Another area discussed was the energy demands that FF running places on the body. I would argue that heel striking is used by the body to conserve energy rather than to be as effective as possible. The slower the step rate, the more likely an initial contact is made with the rear-foot. Sub maximal speeds allow for a lazier, sloppier pattern, which accentuate the braking force and stretch out the muscles runners need to coil for loading and uncoil for toe off. FF striking is an athletic contact. It maximizes the elastic properties of the Achilles’ tendon to load and explode by utilizing the spring like capabilities of the tendon. Sprinters cannot afford to be lazy and that is why all the good one’s land on the forefoot. Even for recreational runners, we must remember, running is a sport and requires athletic alignments. Think about all other sports. What is considered the ready position? Is it on the heels or balls of the foot? It is the balls of the foot. This allows for a quicker movement or change of direction. Whether you are returning a tennis serve, a shortstop waiting for a ground ball, or rushing the quarterback as a lineman, the weight is always on the balls of the foot. For those that initiate movement from the heel, the progression of weight transfer from heel to toe must follow, thus slowing the process of accelerating and exploding.

Just Because the Majority Do, Doesn’t Make It Right!

Another point made in the article was that 70% of elite or recreational distance runners make initial contact with their heels first. Does that high number make it the ideal position? I would argue that maybe this point is a potential reason why greater than 70% of runners are injured over the course of a year. It is argued that runners should run with their “Natural”, “self-selected” form. To this point, let’s think about the golf swing as an example. If a novice golfer were to pick up a club and swing it for the first time, do you think that they would be successful with their “natural” swing? For most… NO! As runners, we never are truly taught how to run. We typically “learn” this skill ourselves early on and at first deem ourselves as being successful by not falling. Shoes have been suggested as a potential reason why heel striking has become so common in our society especially as you compare it to those regions of the world where barefoot running is much more common. The argument as to the appropriateness of barefoot running is out of the scope of this article, I just bring it up to emphasize the concept of are we truly running in our “natural form” if we’re wearing sneakers while doing it?

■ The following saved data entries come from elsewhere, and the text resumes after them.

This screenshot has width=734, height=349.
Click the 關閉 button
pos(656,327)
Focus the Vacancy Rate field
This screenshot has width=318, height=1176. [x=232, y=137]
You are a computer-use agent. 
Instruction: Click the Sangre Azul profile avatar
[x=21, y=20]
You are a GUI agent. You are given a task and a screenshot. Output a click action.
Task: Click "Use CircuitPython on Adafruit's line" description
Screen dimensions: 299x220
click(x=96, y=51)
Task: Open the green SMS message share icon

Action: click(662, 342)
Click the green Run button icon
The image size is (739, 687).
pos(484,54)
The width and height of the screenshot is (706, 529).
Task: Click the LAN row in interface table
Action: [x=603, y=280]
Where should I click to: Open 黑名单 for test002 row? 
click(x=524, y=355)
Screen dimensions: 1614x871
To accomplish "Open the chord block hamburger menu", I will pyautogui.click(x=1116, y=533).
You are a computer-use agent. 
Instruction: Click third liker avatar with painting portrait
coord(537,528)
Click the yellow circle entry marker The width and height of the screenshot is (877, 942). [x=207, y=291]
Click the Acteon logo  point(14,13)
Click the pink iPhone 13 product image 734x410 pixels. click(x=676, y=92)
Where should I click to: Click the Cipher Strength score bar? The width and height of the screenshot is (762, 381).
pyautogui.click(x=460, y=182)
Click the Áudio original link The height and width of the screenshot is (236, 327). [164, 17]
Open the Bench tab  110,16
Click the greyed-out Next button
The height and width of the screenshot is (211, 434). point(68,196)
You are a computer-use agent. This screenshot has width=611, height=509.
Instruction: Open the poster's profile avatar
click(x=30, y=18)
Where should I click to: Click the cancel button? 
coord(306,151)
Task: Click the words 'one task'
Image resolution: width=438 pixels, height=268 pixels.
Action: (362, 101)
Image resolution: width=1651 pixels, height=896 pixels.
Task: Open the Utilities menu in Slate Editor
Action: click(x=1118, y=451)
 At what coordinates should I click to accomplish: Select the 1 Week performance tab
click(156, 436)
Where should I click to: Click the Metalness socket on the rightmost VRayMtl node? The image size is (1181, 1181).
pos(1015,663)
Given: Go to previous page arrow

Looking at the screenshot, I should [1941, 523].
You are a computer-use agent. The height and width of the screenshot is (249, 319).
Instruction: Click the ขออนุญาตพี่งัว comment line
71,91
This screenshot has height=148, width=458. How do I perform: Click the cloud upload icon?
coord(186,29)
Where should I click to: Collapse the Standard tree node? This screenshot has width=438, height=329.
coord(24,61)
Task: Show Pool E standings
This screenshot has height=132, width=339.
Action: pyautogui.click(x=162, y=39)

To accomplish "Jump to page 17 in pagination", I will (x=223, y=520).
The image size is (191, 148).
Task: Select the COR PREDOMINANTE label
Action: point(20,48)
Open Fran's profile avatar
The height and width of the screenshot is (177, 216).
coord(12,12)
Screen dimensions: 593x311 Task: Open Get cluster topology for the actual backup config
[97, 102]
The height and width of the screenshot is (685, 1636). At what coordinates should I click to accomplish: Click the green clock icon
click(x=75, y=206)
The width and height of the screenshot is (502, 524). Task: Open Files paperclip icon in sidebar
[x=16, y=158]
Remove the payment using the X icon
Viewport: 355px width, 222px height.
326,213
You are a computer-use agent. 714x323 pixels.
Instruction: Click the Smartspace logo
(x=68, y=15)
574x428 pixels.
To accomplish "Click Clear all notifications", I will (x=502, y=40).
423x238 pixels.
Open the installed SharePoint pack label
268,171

Could The Elite Be Even Better?

Just because a runner is elite and is a heel striker does not mean that they couldn’t be better as a FF striker. We have worked with many elite injured heel striking runners that when properly converted to a FF strike pattern became faster, report immediate pain relief, and suffer less injuries in the future. They even wonder how and why they started running like this in the first place. Once the change has successfully been made, many have an extremely difficult time in forced attempts to return to RF striking as they previously did as their norm.

So what’s the RunDNA HOT TAKE?

We are not saying that FF striking is without risk. Injuries are a result of stress exceeding tissue capacity and it is well documented that FF and RF striking stress different tissues. Whether you are attempting to run safe or run fast it is crucial to understand that most often we’re going to encourage mechanics that result in a FF strike, but that there are also more factors other than strike pattern that go into achieving either of these goals. A better question than how you land (FF vs. Heel) is where you land in relationship to the body!